# Vader Lexicon + Random Forest

In [18]:
import pandas as pd
from sklearn.feature_extraction.text import CountVectorizer
from sklearn.ensemble import RandomForestClassifier
from nltk.sentiment import SentimentIntensityAnalyzer
from vaderSentiment.vaderSentiment import SentimentIntensityAnalyzer as VaderSentimentIntensityAnalyzer
from nltk.corpus import stopwords
from nltk import word_tokenize
from nltk.sentiment.util import mark_negation
import nltk
import string
import re
import torch
from sklearn.metrics import f1_score, classification_report
from scipy.sparse import hstack
import optuna
nltk.download('vader_lexicon')
nltk.download('stopwords')
nltk.download('punkt')

[nltk_data] Downloading package vader_lexicon to
[nltk_data]     C:\Users\aminm\AppData\Roaming\nltk_data...
[nltk_data]   Package vader_lexicon is already up-to-date!
[nltk_data] Downloading package stopwords to
[nltk_data]     C:\Users\aminm\AppData\Roaming\nltk_data...
[nltk_data]   Package stopwords is already up-to-date!
[nltk_data] Downloading package punkt to
[nltk_data]     C:\Users\aminm\AppData\Roaming\nltk_data...
[nltk_data]   Package punkt is already up-to-date!


True

In [2]:
#Load Datasets
train_balanced = pd.read_csv("C:/Users/aminm/OneDrive/Desktop/Uni MA Master/2. Semester/Web Mining/Web Mining Project/data/balanced/train_balanced.csv")
val_balanced = pd.read_csv("C:/Users/aminm/OneDrive/Desktop/Uni MA Master/2. Semester/Web Mining/Web Mining Project/data/balanced/val_balanced.csv")

train_stratified = pd.read_csv("C:/Users/aminm/OneDrive/Desktop/Uni MA Master/2. Semester/Web Mining/Web Mining Project/data/stratified/train_stratified.csv")
val_stratified = pd.read_csv("C:/Users/aminm/OneDrive/Desktop/Uni MA Master/2. Semester/Web Mining/Web Mining Project/data/stratified/val_stratified.csv")
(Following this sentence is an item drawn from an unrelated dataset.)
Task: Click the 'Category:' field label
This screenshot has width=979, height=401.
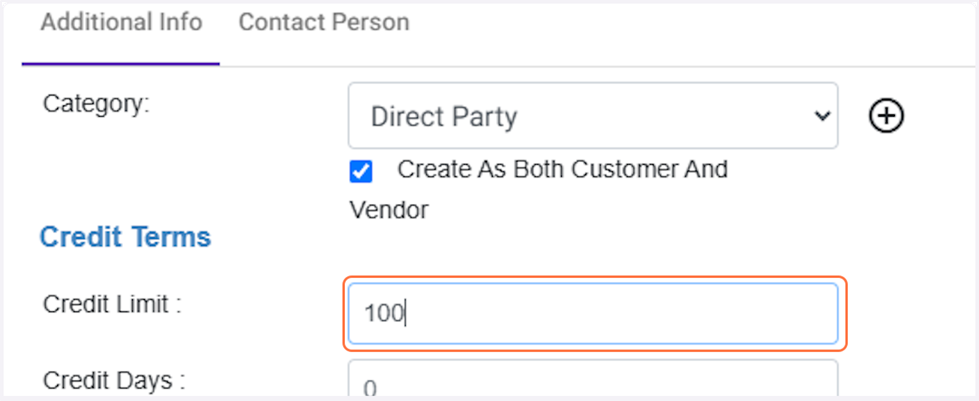Action: pyautogui.click(x=96, y=104)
test = pd.read_csv("C:/Users/aminm/OneDrive/Desktop/Uni MA Master/2. Semester/Web Mining/Web Mining Project/data/test.csv")

## Text Preprocessing

In [3]:
def remove_punctuation(text):
    text = str(text)
    punctiations = string.punctuation
    return text.translate(str.maketrans('', '', punctiations))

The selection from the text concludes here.